İktidar çürük binayı boya ile kurtaramaz

İktidar çürük binayı boya ile kurtaramaz
Saadet Partisi (SP) Genel Başkanı Prof. Dr. Numan Kurtulmuş, Hükümet tarafından hazırlanan yeni anayasa tasarısını çürük binayı boyamaya benzetti.
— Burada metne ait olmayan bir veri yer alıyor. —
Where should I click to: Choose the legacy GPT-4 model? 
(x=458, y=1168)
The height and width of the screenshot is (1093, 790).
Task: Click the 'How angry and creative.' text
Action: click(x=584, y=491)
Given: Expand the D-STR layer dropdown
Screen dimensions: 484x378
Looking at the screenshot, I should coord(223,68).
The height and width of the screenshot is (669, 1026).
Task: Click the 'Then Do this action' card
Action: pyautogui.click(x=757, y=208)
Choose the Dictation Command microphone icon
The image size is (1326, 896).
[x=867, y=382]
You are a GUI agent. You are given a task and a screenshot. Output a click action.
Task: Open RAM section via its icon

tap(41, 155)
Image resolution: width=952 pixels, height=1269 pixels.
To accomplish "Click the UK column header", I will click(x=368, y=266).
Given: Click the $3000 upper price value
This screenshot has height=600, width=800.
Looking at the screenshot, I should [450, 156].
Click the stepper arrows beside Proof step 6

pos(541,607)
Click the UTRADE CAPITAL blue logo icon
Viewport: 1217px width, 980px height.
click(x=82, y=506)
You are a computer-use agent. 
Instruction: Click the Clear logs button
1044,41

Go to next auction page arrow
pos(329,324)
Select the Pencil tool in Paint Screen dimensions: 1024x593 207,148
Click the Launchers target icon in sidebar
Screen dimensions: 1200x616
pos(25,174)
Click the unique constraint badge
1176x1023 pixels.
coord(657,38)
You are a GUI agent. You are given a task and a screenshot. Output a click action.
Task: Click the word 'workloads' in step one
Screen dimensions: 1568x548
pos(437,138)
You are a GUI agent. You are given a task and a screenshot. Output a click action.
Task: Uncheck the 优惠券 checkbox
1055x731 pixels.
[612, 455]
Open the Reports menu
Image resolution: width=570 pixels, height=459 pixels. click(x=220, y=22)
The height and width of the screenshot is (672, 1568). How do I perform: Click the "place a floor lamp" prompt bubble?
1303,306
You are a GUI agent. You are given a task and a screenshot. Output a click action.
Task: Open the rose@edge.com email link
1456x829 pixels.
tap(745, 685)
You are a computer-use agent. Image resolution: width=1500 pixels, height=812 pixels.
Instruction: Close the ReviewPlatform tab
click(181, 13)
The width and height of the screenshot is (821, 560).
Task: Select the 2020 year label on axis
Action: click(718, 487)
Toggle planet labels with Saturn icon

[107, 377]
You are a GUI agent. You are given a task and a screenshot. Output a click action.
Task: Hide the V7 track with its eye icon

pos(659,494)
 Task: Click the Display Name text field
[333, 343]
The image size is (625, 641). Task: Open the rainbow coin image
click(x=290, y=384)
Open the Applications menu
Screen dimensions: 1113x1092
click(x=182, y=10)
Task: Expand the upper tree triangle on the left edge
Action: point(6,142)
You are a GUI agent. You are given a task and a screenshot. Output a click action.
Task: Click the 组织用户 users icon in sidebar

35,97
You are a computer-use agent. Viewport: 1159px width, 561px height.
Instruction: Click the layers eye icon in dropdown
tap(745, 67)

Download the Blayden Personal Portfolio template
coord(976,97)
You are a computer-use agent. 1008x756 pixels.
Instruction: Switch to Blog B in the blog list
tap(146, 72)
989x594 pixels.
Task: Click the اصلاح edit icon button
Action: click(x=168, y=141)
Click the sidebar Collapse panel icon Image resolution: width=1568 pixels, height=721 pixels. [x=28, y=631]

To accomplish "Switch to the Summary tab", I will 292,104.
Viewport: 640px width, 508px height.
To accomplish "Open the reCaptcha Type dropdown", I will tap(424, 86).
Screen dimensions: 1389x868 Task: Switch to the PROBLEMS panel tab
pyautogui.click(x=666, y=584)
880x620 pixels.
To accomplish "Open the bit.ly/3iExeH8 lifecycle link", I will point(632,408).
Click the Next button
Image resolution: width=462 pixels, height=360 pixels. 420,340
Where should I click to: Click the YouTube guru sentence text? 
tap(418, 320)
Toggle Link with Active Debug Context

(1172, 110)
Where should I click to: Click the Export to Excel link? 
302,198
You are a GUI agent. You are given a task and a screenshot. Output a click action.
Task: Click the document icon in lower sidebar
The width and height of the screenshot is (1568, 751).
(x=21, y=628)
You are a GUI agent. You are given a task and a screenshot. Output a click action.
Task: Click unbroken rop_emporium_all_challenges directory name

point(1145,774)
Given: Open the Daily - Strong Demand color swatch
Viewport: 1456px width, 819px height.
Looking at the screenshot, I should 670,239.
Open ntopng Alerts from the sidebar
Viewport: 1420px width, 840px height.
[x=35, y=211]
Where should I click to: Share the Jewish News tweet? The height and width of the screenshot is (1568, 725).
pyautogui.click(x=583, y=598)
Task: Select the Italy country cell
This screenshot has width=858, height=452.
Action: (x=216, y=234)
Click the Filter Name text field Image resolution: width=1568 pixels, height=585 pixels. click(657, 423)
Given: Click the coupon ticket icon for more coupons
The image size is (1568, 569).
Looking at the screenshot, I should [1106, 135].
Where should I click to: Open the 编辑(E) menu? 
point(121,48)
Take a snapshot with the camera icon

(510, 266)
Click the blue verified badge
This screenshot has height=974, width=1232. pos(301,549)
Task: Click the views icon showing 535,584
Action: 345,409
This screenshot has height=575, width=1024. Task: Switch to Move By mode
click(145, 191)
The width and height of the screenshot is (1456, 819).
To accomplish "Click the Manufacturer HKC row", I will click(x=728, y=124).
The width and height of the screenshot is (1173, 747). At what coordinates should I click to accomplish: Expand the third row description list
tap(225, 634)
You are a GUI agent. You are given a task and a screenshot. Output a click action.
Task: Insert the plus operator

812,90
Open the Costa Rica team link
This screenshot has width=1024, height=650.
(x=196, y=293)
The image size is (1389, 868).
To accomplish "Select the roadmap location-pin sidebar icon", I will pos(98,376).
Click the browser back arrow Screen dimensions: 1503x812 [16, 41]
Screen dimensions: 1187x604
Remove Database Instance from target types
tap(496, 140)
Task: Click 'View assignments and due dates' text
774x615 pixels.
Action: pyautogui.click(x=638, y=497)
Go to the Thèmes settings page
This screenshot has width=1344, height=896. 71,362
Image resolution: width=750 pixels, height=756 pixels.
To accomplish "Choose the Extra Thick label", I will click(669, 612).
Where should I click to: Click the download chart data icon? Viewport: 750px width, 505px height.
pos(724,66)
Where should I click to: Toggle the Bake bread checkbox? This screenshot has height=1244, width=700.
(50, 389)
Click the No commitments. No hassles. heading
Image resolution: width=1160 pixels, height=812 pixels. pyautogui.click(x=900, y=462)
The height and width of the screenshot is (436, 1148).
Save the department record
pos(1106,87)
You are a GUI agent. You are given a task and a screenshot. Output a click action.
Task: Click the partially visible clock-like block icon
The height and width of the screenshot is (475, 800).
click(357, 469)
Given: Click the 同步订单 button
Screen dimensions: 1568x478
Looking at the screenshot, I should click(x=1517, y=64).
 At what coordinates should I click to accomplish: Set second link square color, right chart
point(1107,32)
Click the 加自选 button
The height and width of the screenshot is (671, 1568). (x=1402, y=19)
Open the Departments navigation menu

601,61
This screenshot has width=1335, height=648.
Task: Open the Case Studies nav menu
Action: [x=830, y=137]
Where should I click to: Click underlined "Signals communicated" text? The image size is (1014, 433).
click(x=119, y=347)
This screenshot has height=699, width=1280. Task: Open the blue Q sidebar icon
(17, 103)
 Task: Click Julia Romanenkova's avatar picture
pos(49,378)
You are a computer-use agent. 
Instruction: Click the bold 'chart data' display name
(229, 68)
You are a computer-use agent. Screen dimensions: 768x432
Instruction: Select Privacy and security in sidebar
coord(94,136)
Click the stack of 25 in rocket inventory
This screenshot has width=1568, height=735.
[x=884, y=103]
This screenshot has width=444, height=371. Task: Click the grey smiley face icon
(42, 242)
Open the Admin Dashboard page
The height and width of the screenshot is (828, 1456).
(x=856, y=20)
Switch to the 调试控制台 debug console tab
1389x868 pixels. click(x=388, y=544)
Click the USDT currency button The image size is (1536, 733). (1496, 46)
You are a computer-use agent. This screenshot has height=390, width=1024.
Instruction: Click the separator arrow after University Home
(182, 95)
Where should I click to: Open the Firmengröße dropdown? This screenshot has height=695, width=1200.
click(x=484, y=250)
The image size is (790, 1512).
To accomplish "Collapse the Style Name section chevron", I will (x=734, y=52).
Kurtulmuş, “Bina depremden yıkılmak üzere, mutlaka bu yapıyı tahkim etmemiz, çeliklerle güçlendirmemiz lazım iken, Türkiye’nin esas meselesi bu iken, siz pencereyi beyaza boyasanız ne olur, pembeye boyasanız ne olur. AK Parti görüldüğü kadarıyla bu Anayasa taslağıyla pencereyi boyamaya çalışıyor, rötuş yapmaya çalışıyor. Ya da daha açık tabiriyle bir ölü yüzü pudralamaya kalkıyor.”dedi.
 
Flash Tv’de her sabah ekrana gelen ve Yılmaz Tunca tarafından sunulan Gerçek Gündem programına konuk olan Numan Kurtulmuş, başta anayasa değişikliği olmak üzere gündemdeki konuları değerlendirdi.
 
ANAYASA REFORMU ŞART
Numan Kurtulmuş, Türkiye’de çözümü istenen hangi sorun olursa olsun, arkasında bir anayasa reformu gerektiğini belirterek, “Örneğin, Ergenekon tartışmaları oldu, ıslak imza -kuru imza tartışmaları oldu. Asker -sivil tartışmaları oldu, Balyoz Darbe Planı tartışmaları oldu. Bütün tartışmaların ardında baktığınız zaman siyasal sistemin yapısı ortaya çıkıyor.” diye konuştu.
 
Saadet Partisi olarak ifade ettikleri “bürokratik oligarşi”nin millete karşı hesap vermediğini,  millet tarafından denetlenmediğini ifade eden Kurtulmuş, bu durumun da özellikle 1960 ve 1980 darbe anayasalarıyla  tahkim edilen bir yapıdan kaynaklandığını kaydetti.
 
Numan Kurtulmuş, “Bu yapı nedir; bu yapı, milletle ilgisi olmayan, millet iradesinin üstünde bir takımadacıkların olmasıdır. Bu adacıklar millet iradesini hiçe sayan uygulamalar içerisindedir. Bunun en somut örneği de; 2007 seçimlerinden sonra 411 milletvekilin oylarıyla geçen anayasa değişikliğinde ortaya çıkmıştır. Başörtüyle ilgili iyileştirme olarak takdim edilen değişikliğin maalesef Anayasa Mahkemesi’nden geri dönmesidir. Anayasa Mahkemesi bu kararıyla birlikte, kendisini Türkiye’de parlamentonun üzeride bir senato konumuna getirmiştir.  Ve yine mevcut anayasamızın, Anayasa Mahkemesi’nin görevlerini tadad eden maddesine aykırı davranarak, bir anayasa değişikliğini sadece şekil bakımından değil, esastan değiştirmiştir.”şeklinde konuştu.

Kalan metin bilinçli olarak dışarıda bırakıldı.